** The request **
Give every line of the records below as a numbered list, leaving out blank lines and omitting the pictures.
--- BEGIN ---
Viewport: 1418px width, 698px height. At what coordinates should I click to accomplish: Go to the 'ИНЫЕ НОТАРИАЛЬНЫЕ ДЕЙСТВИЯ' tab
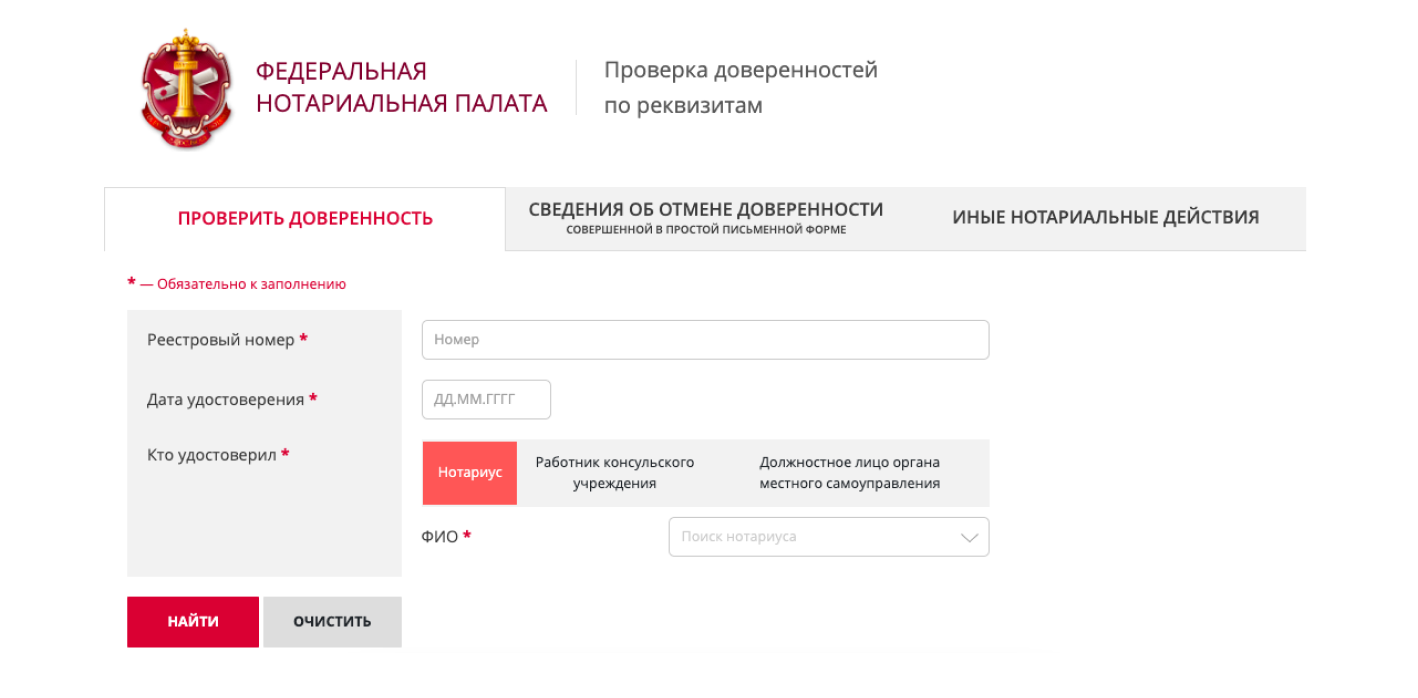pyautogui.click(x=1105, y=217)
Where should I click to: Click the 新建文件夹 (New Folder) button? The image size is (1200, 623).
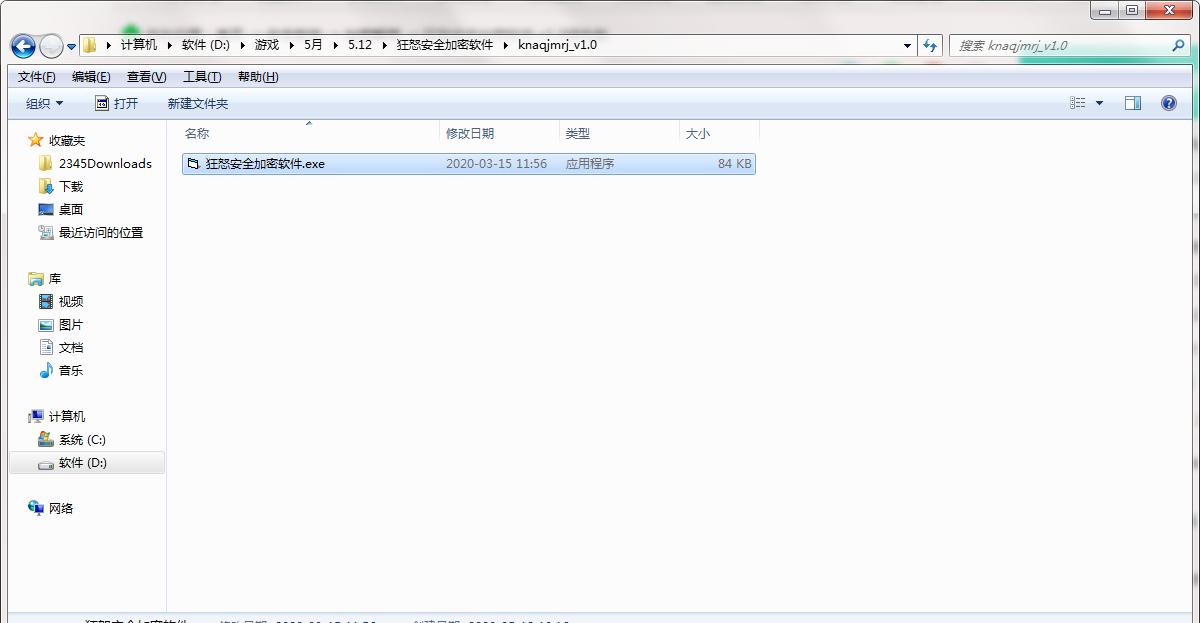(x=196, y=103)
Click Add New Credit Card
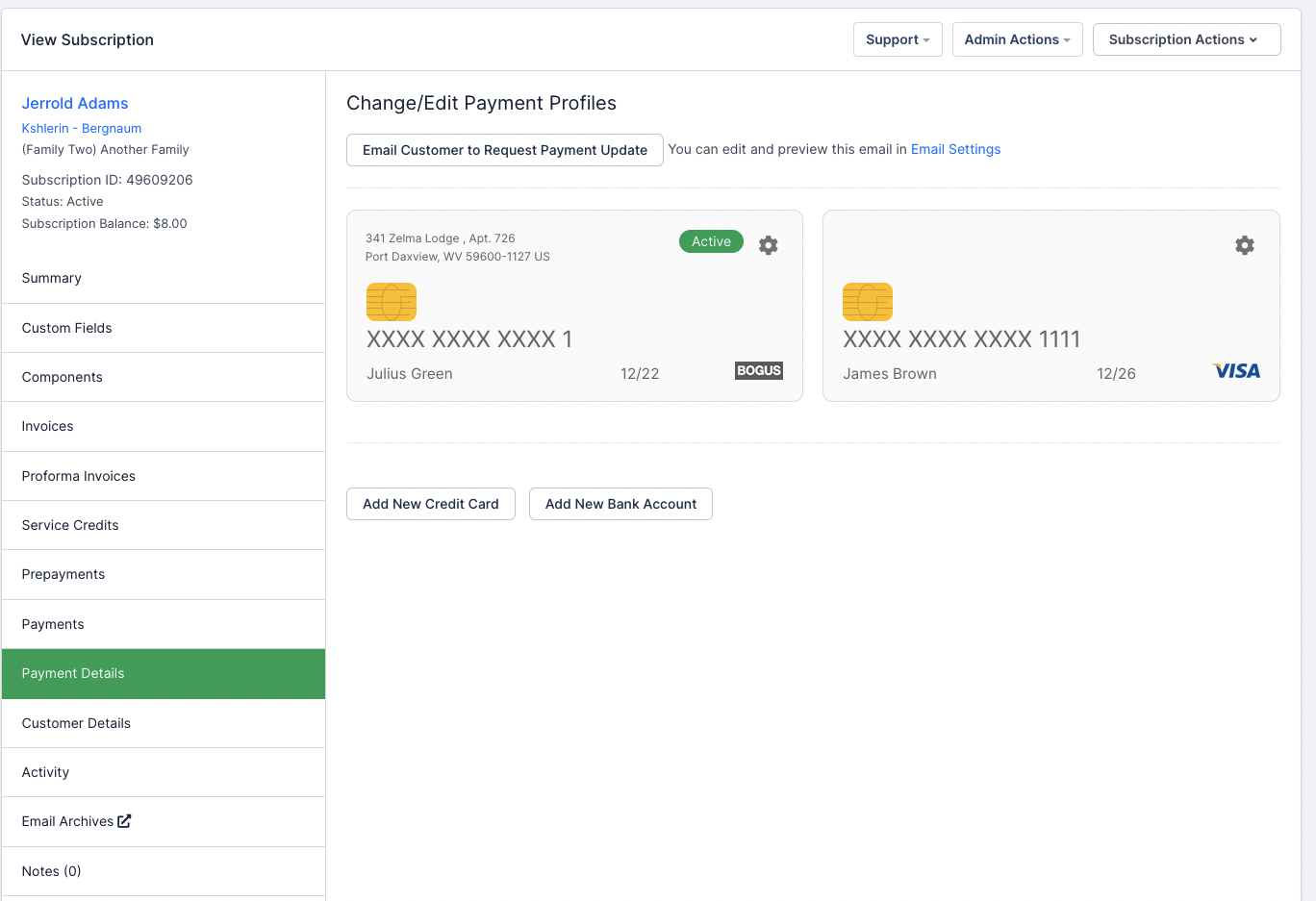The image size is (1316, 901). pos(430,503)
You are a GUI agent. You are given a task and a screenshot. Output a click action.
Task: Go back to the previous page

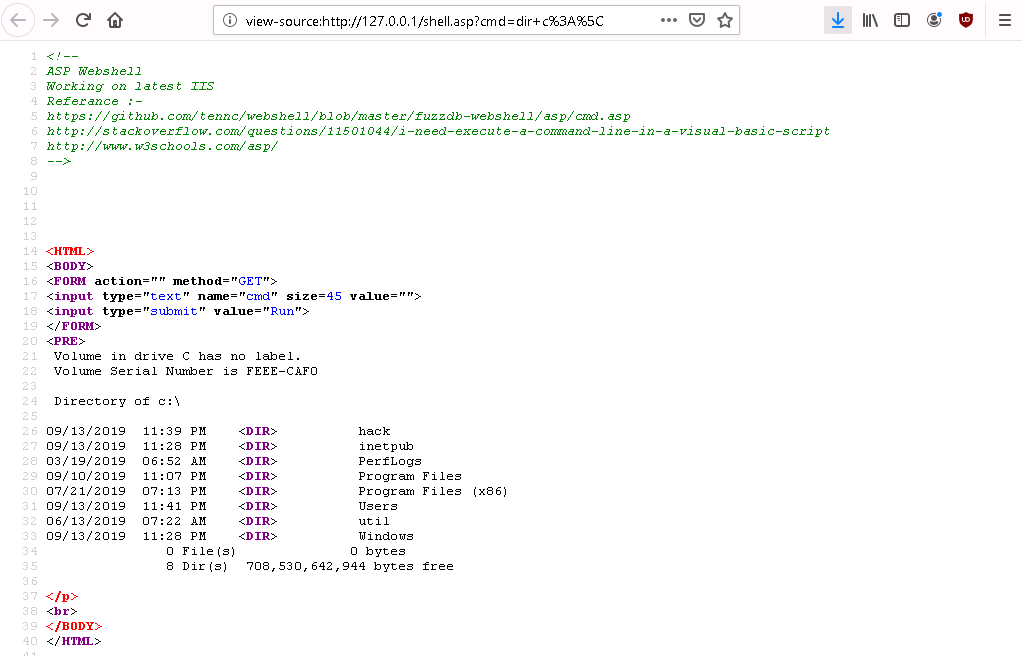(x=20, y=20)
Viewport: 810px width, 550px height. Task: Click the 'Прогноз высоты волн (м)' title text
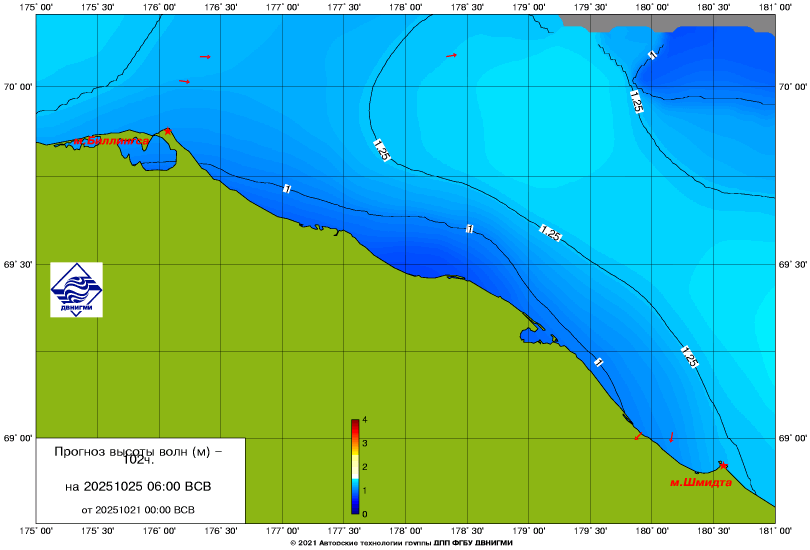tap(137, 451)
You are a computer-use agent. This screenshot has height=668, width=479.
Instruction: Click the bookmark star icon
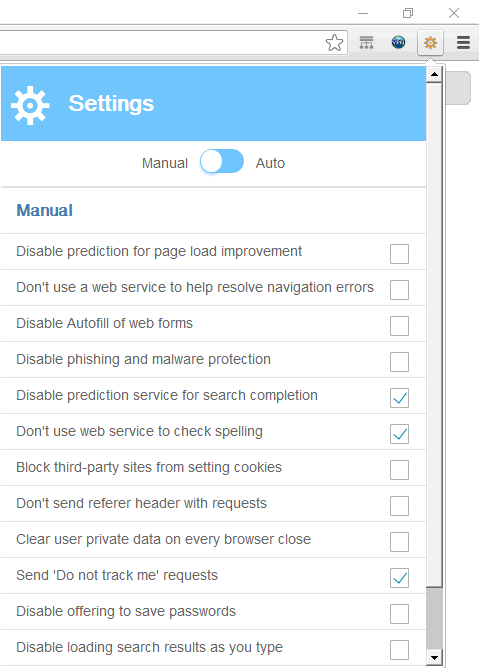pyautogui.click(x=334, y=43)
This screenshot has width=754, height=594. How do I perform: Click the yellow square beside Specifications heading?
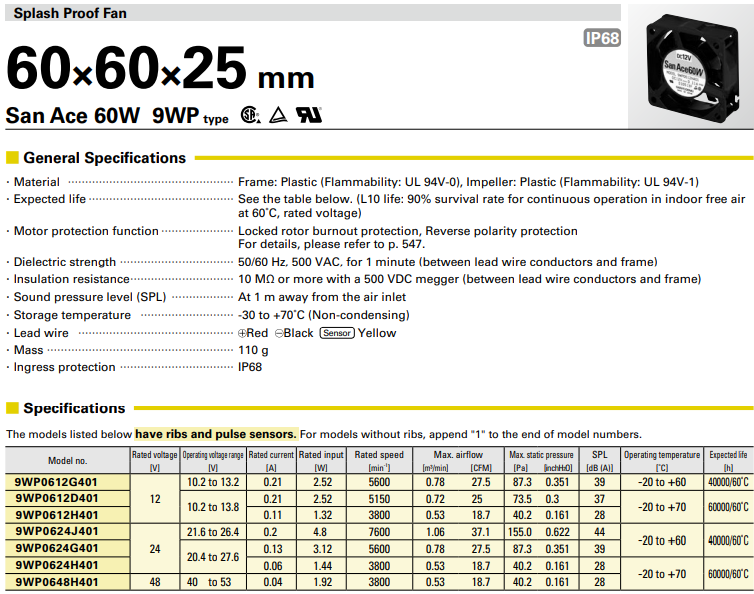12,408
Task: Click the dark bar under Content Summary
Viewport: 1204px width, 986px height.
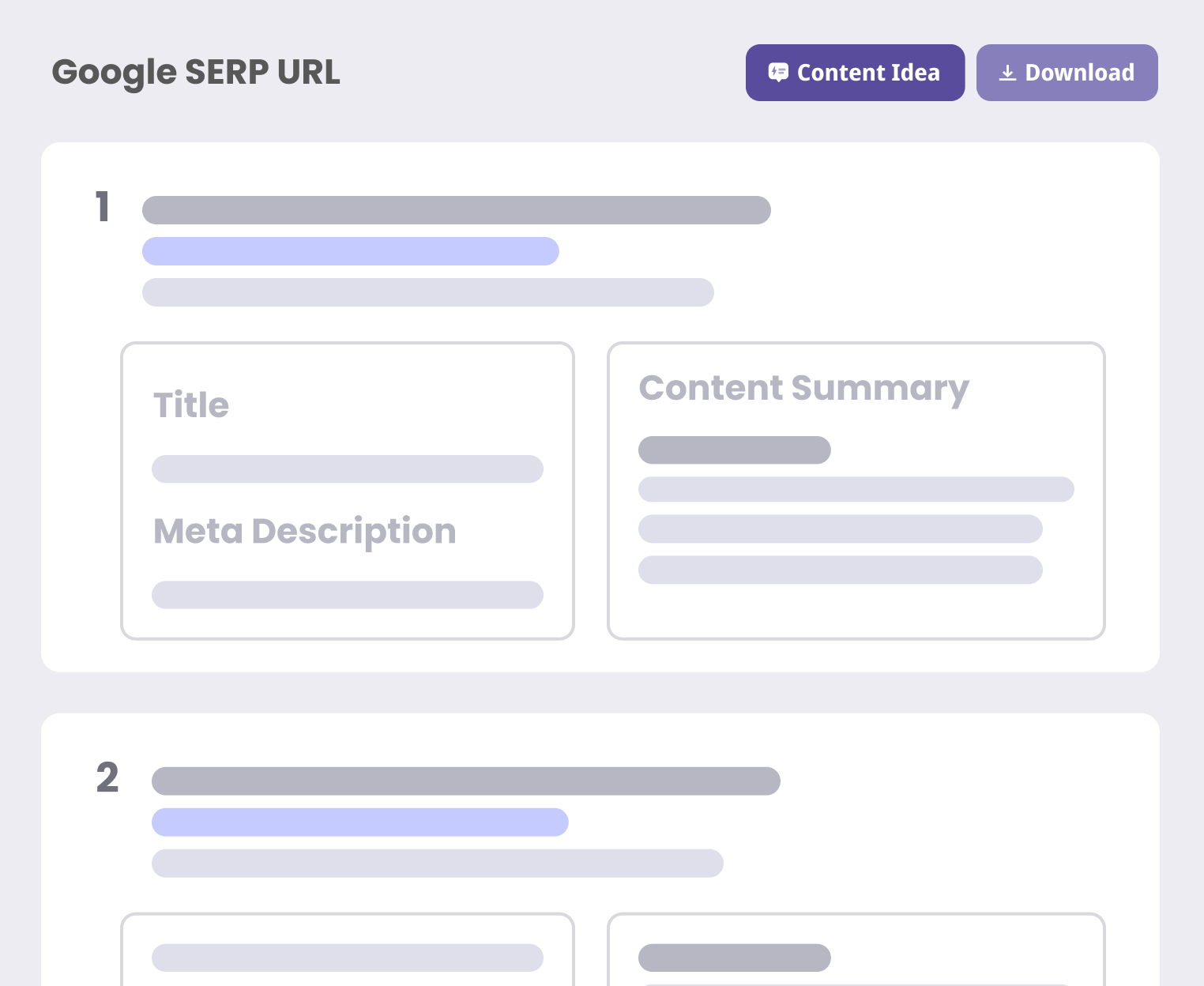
--- END ---
** Problem solution **
1. Viewport: 1418px width, 698px height. At what coordinates should I click to accomplish: Go to the 'ИНЫЕ НОТАРИАЛЬНЫЕ ДЕЙСТВИЯ' tab
2. pyautogui.click(x=1105, y=217)
3. Where should I click to: Click the 新建文件夹 (New Folder) button? The image size is (1200, 623).
4. (x=196, y=103)
5. Click Add New Credit Card
6. The image size is (1316, 901). pos(430,503)
7. You are a GUI agent. You are given a task and a screenshot. Output a click action.
8. Task: Go back to the previous page
9. (x=20, y=20)
10. Viewport: 810px width, 550px height. Task: Click the 'Прогноз высоты волн (м)' title text
11. tap(137, 451)
12. You are a computer-use agent. This screenshot has height=668, width=479.
13. Instruction: Click the bookmark star icon
14. pyautogui.click(x=334, y=43)
15. This screenshot has width=754, height=594. How do I perform: Click the yellow square beside Specifications heading?
16. 12,408
17. Task: Click the dark bar under Content Summary
18. Viewport: 1204px width, 986px height.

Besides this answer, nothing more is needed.